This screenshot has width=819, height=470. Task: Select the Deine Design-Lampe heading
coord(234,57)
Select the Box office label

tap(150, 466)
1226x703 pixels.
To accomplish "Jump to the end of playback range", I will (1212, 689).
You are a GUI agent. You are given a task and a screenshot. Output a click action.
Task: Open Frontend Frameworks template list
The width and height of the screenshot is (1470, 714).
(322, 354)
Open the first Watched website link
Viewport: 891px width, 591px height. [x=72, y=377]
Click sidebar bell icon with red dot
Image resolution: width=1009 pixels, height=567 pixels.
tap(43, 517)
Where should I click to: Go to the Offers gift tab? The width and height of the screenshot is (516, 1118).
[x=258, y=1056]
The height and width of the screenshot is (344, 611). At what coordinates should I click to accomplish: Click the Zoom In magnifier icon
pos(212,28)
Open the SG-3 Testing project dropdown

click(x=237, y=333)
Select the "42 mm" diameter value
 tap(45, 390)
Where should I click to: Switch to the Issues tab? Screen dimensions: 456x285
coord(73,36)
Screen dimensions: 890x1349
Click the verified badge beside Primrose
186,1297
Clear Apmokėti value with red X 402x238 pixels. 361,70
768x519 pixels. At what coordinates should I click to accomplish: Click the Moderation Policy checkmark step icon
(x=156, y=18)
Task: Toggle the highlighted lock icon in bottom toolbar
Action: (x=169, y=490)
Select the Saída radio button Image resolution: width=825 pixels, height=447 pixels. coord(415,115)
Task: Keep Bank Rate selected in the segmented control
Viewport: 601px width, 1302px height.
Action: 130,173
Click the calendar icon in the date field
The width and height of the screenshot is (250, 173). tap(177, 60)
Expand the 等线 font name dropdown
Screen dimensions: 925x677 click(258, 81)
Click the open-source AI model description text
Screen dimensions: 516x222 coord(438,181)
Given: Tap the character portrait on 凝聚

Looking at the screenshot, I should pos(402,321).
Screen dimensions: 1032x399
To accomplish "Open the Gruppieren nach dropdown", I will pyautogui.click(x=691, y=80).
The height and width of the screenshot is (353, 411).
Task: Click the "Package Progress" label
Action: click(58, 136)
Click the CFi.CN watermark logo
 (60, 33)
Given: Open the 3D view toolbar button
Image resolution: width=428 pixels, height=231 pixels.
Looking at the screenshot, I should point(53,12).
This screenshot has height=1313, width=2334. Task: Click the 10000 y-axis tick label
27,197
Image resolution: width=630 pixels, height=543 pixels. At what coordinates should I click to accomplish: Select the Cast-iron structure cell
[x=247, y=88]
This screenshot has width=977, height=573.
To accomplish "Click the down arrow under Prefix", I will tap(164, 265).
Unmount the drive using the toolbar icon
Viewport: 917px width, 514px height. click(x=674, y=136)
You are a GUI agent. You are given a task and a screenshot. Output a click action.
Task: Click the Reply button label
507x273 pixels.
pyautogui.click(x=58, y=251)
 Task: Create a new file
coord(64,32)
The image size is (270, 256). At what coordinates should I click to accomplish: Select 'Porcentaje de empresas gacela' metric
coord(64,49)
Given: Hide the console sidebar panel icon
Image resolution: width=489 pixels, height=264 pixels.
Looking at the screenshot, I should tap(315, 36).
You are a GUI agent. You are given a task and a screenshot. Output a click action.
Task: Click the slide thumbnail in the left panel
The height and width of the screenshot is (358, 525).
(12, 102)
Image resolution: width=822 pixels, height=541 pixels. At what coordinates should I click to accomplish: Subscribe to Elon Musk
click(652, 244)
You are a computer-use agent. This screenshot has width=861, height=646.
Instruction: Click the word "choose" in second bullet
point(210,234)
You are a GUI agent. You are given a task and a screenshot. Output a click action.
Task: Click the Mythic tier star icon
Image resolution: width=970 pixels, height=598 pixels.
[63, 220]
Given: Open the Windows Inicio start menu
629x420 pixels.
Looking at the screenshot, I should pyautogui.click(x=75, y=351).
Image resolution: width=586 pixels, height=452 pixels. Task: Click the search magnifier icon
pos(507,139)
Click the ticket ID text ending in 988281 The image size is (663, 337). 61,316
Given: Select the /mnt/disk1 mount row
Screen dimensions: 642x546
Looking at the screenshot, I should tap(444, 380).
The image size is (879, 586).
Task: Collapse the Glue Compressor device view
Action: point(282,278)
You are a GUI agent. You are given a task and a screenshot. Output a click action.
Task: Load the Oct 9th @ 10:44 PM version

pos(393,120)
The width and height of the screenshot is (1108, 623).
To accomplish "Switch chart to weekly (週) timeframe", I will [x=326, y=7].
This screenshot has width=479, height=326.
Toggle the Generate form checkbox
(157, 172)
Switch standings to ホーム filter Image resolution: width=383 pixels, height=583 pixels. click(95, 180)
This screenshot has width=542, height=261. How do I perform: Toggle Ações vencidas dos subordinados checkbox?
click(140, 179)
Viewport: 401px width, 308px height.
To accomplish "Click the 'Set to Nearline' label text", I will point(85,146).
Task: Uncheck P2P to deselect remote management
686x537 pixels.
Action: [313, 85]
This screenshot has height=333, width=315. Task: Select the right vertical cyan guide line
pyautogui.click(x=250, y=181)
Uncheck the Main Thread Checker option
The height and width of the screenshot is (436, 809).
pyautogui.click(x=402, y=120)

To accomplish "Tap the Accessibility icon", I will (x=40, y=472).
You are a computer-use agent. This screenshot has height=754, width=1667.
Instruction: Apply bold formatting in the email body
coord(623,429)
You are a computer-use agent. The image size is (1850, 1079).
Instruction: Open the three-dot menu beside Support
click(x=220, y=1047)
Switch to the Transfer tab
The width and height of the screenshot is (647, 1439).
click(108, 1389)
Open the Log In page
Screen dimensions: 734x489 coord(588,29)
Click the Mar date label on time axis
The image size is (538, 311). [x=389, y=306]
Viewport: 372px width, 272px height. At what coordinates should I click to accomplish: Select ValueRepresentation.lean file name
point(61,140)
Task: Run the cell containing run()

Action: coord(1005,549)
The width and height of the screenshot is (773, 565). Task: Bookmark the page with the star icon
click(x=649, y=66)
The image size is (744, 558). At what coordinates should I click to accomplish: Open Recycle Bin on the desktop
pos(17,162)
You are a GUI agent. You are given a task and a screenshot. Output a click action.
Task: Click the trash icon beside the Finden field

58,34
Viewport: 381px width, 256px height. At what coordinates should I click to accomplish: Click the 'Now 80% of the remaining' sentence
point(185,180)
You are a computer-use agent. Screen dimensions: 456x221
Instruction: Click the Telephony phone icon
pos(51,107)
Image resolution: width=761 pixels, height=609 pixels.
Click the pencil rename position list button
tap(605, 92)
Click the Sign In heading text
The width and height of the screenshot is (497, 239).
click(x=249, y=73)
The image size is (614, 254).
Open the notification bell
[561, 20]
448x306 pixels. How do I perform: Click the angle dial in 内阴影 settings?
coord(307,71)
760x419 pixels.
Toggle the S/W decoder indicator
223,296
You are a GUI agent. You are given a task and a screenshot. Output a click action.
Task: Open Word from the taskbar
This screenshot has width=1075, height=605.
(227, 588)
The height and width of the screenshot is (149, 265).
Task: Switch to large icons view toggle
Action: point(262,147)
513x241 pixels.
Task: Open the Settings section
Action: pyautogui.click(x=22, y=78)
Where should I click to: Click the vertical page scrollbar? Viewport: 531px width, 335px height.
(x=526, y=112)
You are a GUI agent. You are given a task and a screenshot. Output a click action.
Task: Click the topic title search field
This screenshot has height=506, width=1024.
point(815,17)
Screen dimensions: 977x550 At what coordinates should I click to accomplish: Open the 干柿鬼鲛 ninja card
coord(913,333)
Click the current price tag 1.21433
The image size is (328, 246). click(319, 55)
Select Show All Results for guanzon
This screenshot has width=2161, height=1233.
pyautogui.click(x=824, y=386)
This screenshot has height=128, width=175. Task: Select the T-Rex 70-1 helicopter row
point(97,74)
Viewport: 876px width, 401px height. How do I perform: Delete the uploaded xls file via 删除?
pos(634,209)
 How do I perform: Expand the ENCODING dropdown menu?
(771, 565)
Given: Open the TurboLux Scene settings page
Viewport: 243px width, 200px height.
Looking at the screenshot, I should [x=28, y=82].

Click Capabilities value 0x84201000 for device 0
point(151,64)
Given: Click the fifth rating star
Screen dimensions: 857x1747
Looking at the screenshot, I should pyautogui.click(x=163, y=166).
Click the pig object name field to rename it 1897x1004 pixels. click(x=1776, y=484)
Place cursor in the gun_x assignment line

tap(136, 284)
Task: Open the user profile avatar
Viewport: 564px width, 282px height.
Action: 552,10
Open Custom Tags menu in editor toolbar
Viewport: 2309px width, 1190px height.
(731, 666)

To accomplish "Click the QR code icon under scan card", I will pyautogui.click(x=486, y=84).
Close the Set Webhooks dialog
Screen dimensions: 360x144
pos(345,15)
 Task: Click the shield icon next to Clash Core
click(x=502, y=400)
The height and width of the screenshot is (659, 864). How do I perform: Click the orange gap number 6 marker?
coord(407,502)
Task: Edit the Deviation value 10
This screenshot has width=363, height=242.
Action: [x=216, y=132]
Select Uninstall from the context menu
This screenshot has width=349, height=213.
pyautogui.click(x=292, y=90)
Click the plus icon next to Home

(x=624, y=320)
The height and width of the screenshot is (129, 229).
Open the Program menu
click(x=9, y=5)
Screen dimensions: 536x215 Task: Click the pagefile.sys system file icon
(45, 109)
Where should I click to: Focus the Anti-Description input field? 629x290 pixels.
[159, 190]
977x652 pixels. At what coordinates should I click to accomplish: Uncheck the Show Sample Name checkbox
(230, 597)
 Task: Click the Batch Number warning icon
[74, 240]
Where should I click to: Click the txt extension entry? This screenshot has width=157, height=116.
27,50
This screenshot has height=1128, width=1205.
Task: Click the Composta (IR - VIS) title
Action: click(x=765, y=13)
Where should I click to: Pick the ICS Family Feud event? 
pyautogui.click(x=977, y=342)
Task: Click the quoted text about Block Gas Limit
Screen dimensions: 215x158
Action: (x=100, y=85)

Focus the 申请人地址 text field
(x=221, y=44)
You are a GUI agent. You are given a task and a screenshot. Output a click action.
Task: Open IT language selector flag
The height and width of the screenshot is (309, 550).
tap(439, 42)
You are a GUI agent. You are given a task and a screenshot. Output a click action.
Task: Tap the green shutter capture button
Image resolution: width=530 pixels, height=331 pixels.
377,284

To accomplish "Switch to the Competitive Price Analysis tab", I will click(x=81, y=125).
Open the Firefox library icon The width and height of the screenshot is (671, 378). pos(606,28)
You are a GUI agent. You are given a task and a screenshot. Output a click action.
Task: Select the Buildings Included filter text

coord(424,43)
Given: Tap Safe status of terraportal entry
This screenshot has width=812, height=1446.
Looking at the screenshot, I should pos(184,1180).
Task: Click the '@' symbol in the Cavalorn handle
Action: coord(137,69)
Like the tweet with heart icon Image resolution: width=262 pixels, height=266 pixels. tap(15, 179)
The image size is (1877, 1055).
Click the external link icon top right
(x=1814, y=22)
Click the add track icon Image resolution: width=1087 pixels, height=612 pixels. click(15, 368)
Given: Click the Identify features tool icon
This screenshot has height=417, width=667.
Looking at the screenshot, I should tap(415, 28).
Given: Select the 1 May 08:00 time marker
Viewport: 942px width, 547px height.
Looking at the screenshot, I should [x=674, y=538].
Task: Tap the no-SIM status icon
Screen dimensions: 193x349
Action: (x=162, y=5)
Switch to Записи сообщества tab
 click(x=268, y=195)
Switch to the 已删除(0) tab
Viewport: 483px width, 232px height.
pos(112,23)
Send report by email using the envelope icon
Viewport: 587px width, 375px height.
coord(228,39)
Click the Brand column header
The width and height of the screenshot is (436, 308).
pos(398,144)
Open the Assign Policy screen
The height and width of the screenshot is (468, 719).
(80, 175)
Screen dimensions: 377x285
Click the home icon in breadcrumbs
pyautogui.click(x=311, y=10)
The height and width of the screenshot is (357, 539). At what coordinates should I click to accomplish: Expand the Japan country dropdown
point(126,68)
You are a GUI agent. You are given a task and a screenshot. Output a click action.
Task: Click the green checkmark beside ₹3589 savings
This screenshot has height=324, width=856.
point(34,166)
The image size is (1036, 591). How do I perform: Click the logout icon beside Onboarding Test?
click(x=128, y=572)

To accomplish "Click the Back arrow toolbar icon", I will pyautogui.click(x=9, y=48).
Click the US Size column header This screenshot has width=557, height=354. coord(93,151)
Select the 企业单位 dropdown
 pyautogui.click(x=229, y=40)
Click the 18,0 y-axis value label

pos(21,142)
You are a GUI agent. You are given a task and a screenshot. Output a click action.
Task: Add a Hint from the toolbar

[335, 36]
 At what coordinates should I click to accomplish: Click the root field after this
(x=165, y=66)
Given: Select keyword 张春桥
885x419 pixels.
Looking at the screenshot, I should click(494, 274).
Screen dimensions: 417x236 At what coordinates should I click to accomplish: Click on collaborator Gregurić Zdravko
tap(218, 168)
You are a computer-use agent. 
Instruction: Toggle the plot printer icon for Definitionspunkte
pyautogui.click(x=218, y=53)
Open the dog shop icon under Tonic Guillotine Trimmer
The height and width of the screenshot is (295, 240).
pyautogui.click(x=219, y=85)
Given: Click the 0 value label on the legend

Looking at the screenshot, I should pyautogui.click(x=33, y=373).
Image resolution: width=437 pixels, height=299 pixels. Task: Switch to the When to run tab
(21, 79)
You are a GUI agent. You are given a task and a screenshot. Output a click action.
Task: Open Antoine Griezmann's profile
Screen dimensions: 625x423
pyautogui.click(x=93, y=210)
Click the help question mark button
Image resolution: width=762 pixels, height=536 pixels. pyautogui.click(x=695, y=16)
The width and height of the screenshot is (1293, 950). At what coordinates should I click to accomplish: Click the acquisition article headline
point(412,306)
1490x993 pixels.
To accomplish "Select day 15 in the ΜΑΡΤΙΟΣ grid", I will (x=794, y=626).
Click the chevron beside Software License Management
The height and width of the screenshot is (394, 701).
◆ ◆ ◆
TASK DIRECTIONS: Can you retype the material word for word, everything from the line containing "Click the US" down to the end of the material?

RESPONSE TO THE EXERCISE:
Click the US Size column header This screenshot has width=557, height=354. coord(93,151)
Select the 企业单位 dropdown
 pyautogui.click(x=229, y=40)
Click the 18,0 y-axis value label

pos(21,142)
You are a GUI agent. You are given a task and a screenshot. Output a click action.
Task: Add a Hint from the toolbar

[335, 36]
 At what coordinates should I click to accomplish: Click the root field after this
(x=165, y=66)
Given: Select keyword 张春桥
885x419 pixels.
Looking at the screenshot, I should click(494, 274).
Screen dimensions: 417x236 At what coordinates should I click to accomplish: Click on collaborator Gregurić Zdravko
tap(218, 168)
You are a computer-use agent. 
Instruction: Toggle the plot printer icon for Definitionspunkte
pyautogui.click(x=218, y=53)
Open the dog shop icon under Tonic Guillotine Trimmer
The height and width of the screenshot is (295, 240).
pyautogui.click(x=219, y=85)
Given: Click the 0 value label on the legend

Looking at the screenshot, I should pyautogui.click(x=33, y=373).
Image resolution: width=437 pixels, height=299 pixels. Task: Switch to the When to run tab
(21, 79)
You are a GUI agent. You are given a task and a screenshot. Output a click action.
Task: Open Antoine Griezmann's profile
Screen dimensions: 625x423
pyautogui.click(x=93, y=210)
Click the help question mark button
Image resolution: width=762 pixels, height=536 pixels. pyautogui.click(x=695, y=16)
The width and height of the screenshot is (1293, 950). At what coordinates should I click to accomplish: Click the acquisition article headline
point(412,306)
1490x993 pixels.
To accomplish "Select day 15 in the ΜΑΡΤΙΟΣ grid", I will (x=794, y=626).
Click the chevron beside Software License Management
The height and width of the screenshot is (394, 701).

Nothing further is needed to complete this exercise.